A Sunday with Sudha Murty
Just a quick review for those of you who couldn’t make it to our little tête–à-tête with Mrs. Sudha Murty this Sunday evening, 29th August. Mrs. Murty spoke to a packed house of interested readers, eminent playwright Girish Karnad included, on topics as varied as regional literature and cinema, the challenges of writing for children, her influences as an author, and how the Bengalis are unique amongst Indians in still appreciating a beautiful volume of poetry as a wedding present.
Its not often you find someone able to write for the very young, the very old and everyone in between, in both English and Kannada (her books have been translated into scores of other languages as well) – the sheer mechanics of switching back and forth between her language of technical proficiency and her native tongue, in which she best expresses emotions, was enough to captivate the audience.

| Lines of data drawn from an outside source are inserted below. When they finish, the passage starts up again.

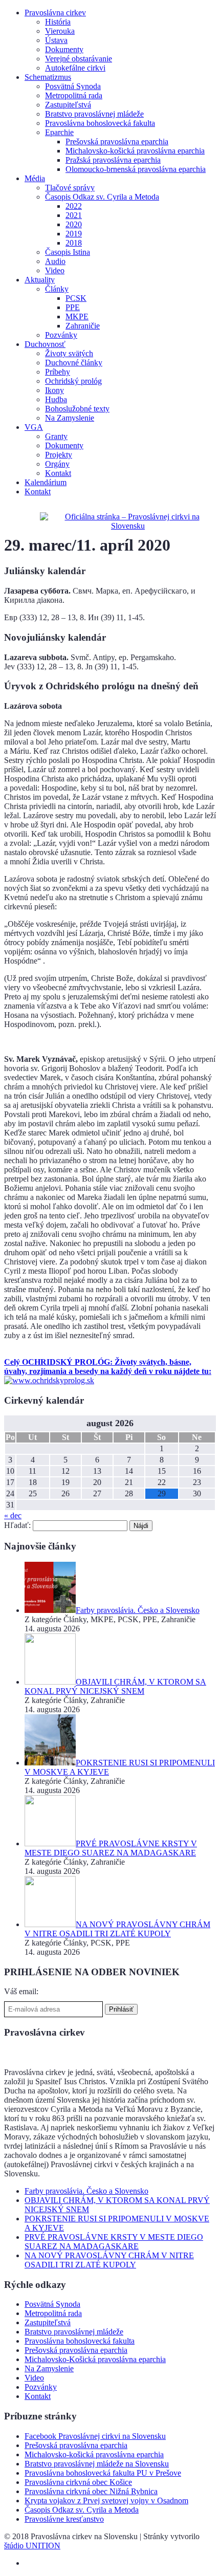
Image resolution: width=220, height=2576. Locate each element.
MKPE (77, 316)
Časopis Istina (67, 252)
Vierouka (60, 31)
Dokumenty (64, 49)
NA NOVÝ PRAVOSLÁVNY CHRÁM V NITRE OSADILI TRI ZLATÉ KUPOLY (109, 2260)
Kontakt (58, 473)
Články (57, 289)
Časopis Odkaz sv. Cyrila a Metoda (102, 196)
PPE (72, 307)
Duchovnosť (45, 344)
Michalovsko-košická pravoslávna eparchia (135, 150)
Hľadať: (17, 1525)
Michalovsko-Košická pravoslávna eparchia (95, 2359)
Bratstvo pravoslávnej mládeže (94, 114)
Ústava (56, 40)
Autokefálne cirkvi (75, 67)
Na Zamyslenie (69, 417)
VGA (34, 427)
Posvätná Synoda (73, 86)
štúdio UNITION (32, 2545)
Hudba (56, 399)
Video (54, 270)
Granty (56, 436)
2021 (73, 215)
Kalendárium (46, 482)
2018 (73, 242)
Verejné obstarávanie (78, 58)
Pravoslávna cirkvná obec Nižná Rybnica (91, 2491)
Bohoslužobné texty (77, 408)
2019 (73, 233)
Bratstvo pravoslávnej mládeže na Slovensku (97, 2463)
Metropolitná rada (73, 95)
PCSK (75, 298)
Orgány (57, 464)
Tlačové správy (70, 187)
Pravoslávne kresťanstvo (64, 2519)
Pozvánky (61, 335)
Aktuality (40, 279)
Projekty (58, 454)
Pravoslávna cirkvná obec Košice (78, 2482)
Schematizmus (48, 77)
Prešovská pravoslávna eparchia (116, 141)
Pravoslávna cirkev (55, 12)
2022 (73, 206)
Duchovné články (73, 362)
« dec (12, 1515)
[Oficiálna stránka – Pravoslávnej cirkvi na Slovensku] (128, 525)
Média (35, 178)
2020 (73, 224)
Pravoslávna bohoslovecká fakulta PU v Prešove (103, 2473)
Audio (55, 261)
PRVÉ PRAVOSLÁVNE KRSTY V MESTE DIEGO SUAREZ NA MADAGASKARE (114, 2242)
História (58, 21)
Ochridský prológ (73, 381)
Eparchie (59, 132)
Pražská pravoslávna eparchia (113, 160)
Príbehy (57, 371)
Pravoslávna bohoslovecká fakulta (100, 123)
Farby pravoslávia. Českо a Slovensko (86, 2191)
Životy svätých (69, 353)
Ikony (54, 390)
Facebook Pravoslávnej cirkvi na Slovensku (95, 2436)
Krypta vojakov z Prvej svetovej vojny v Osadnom (106, 2500)
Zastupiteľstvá (68, 104)
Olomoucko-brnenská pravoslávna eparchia (135, 169)
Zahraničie (82, 325)
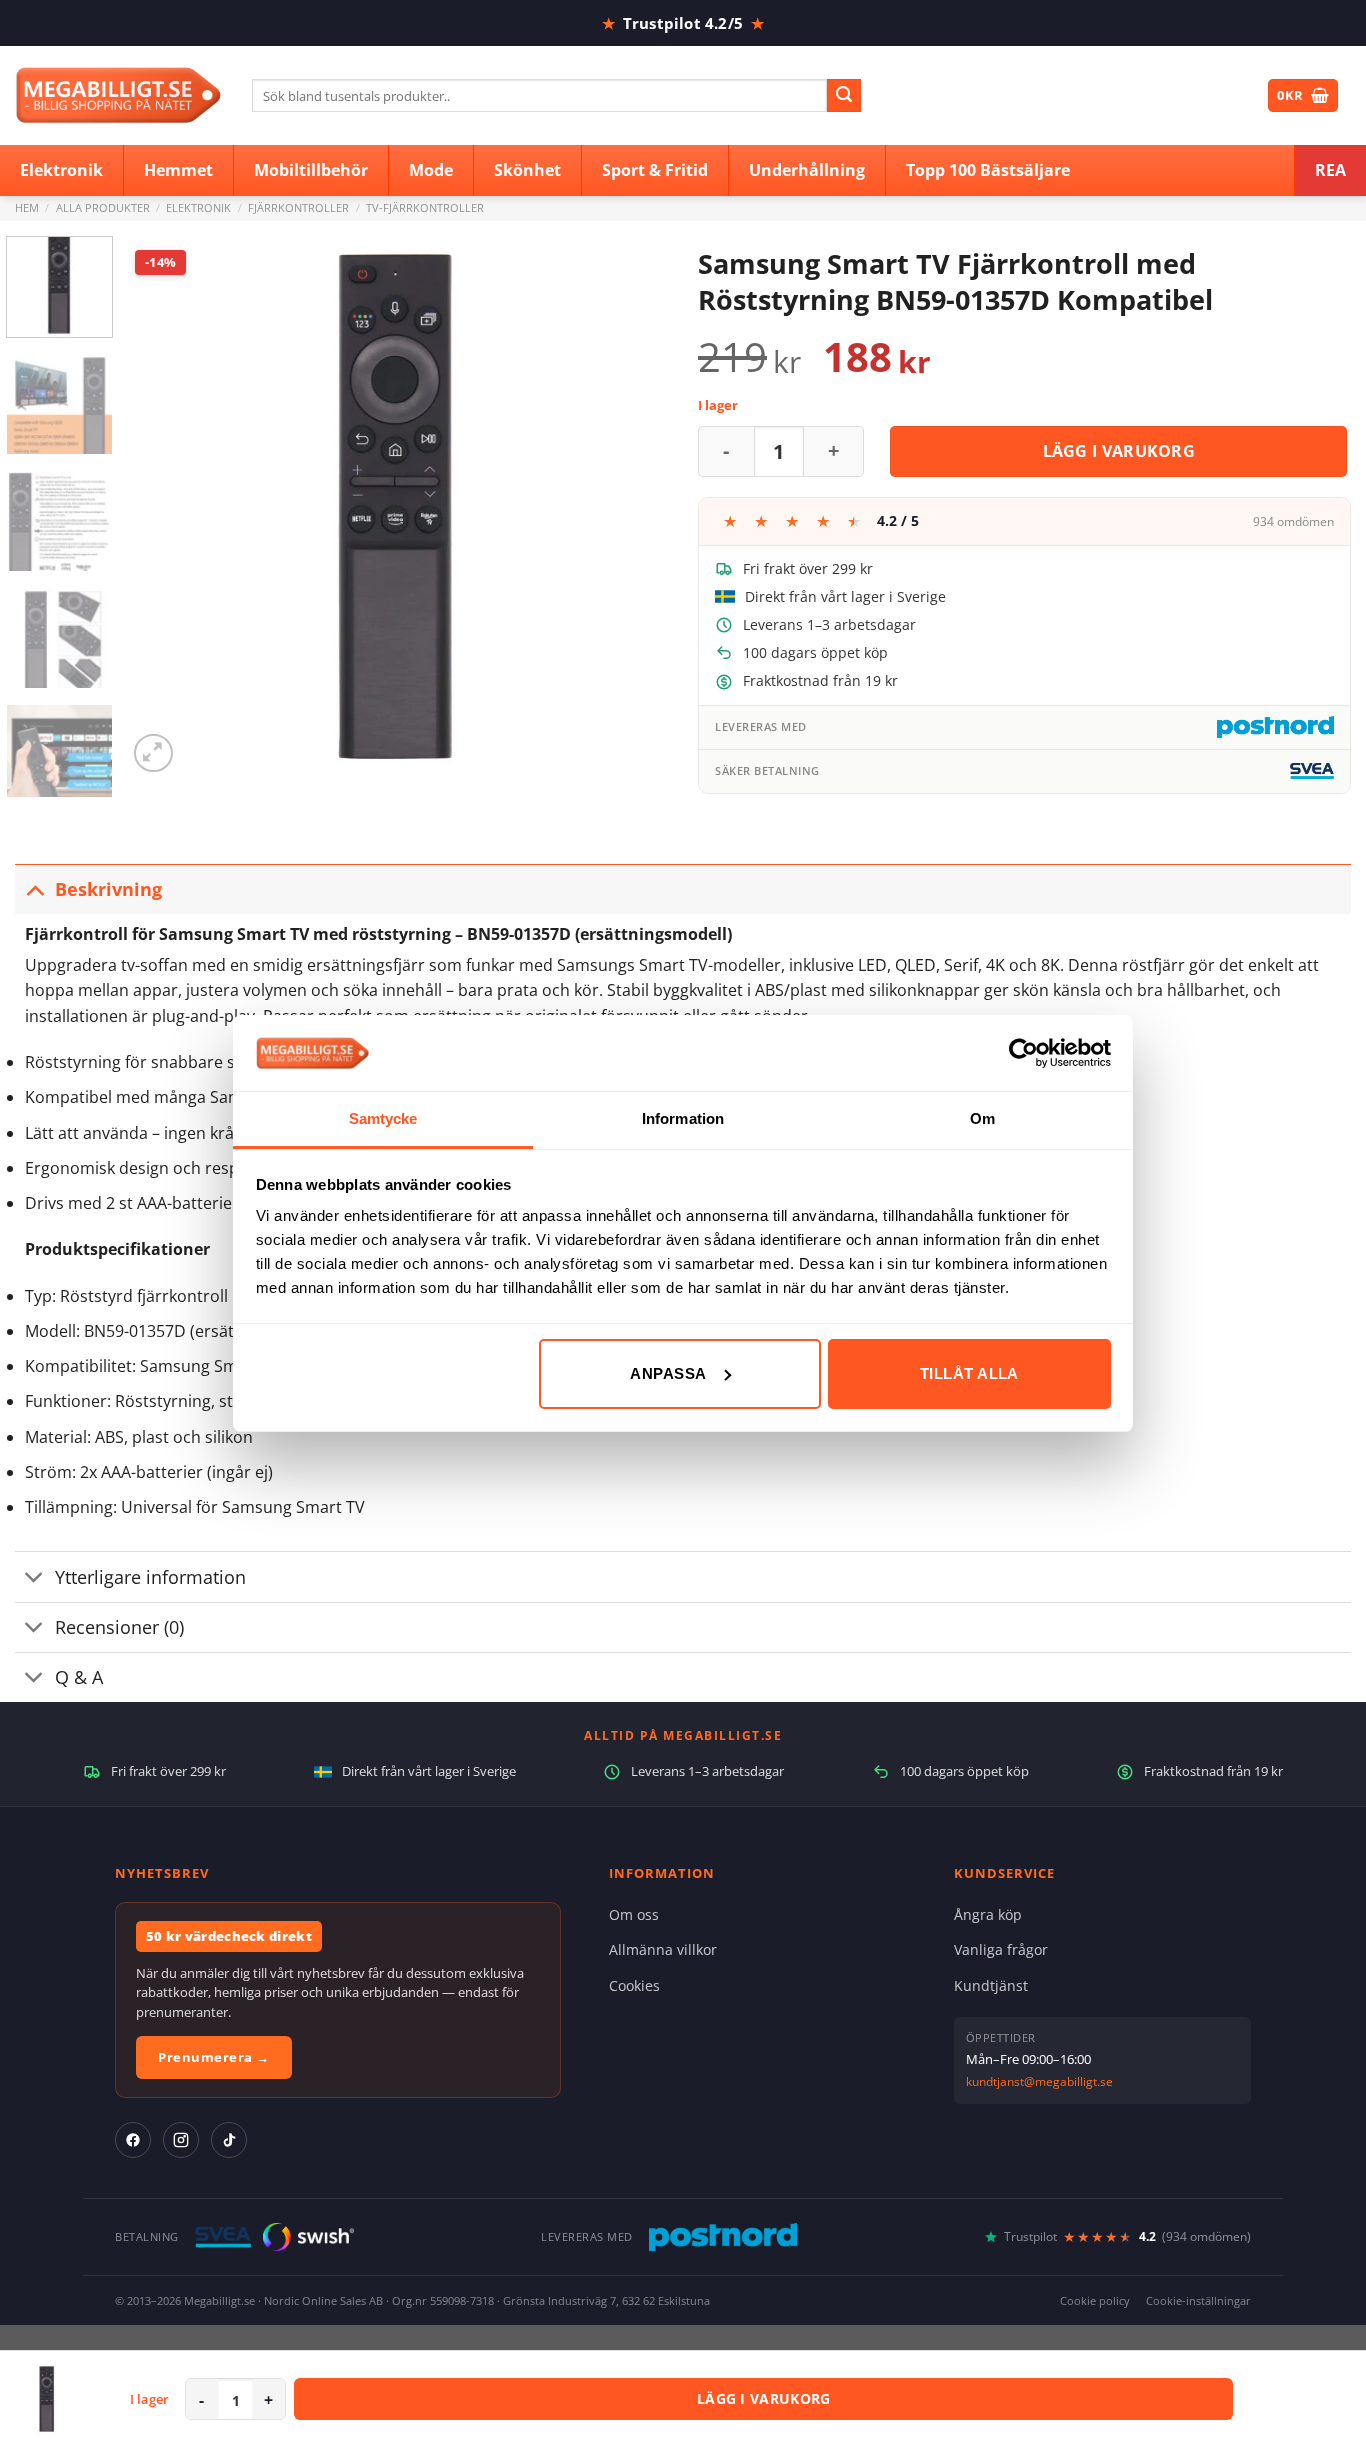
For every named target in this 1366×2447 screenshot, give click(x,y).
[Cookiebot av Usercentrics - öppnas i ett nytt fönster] (1023, 1053)
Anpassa (668, 1373)
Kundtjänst (991, 1985)
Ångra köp (988, 1914)
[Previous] (163, 507)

How does she find imagination enough to create convincing characters and situations? “When I was young, we had to imagine things for ourselves. If I read the Bhagavad Gita, I had to create my own image of Krishna, which changed from when I was a five year old, a ten year old or an eighteen year old, and that helps to broaden the mind.” The moral of the story? Don’t satiate any mind, infant or adult, with quick-fix entertainment. Let it grow, says Mrs. Murty. I think we can all agree that’s advice we should follow.